- _Required action_: Continue the description of the Spark training session from where it stops.

- _Excerpt to read_:
General Training Session: Solving Real-World Data Problems with Spark

Abstract: In recent years, data teams across a wide range of industries have amassed large amounts of data that are generated by all our interactions in an increasingly digital world. While these exponentially growing datasets contain valuable insights that can improve our businesses and quality of life, they also become increasingly difficult to efficiently process. Fortunately, the open source project Apache Spark has emerged as the leading solution: a general purpose distributed framework for solving the latest data problems faced by the industry. In this training session, participants will learn how to solve real-world data problems by using Spark in a hands-on way.

This session will introduce all of the necessary concepts required for efficiently programming with Spark. We will focus on the higher-level Dataframes and Spark SQL APIs, while discussing just enough of the low-level internals to effectively monitor, debug, and optimize Spark jobs. Participants will gain an intermediate proficiency with Spark by walking through real-world examples and exercises that are inspired by the same problems faced by industry-leading data teams. Additionally, we'll compare and contrast similar technologies in the field of data to help participants evaluate exactly when (and when not) to use Spark.

- _Data shown_:
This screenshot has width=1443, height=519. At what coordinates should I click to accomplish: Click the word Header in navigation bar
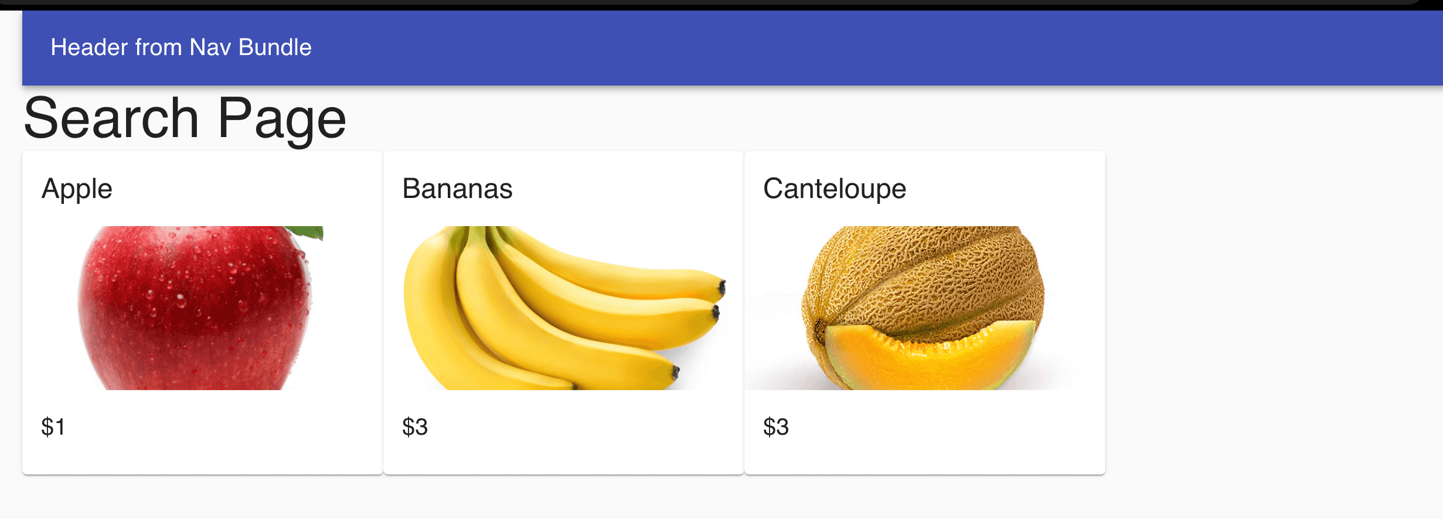coord(89,47)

- _Task output_:
In addition to using Spark's general-purpose features, we will cover several real-world examples that utilize Spark's machine learning and real-time libraries. We will cover the Spark Streaming and MLlib libraries using an approach of """"learning by doing"""". Specifically, we will be completing hands-on examples that mirror the real-world challenges that are routinely tackled by data teams at top companies in the industry. By completing this training, participants will be comfortable using Spark to solve their own data science and big data problems.

Bio: Judit Lantos is leading Insight Data Science's Data Engineering team in Silicon Valley. Her main focus is the Data Engineering Fellows Program which helps software engineers and academic programmers transition into data engineering careers. She earned her Masters in Engineering Physics from Budapest University and worked in medical imaging R&D for Stanford University before joining Insight.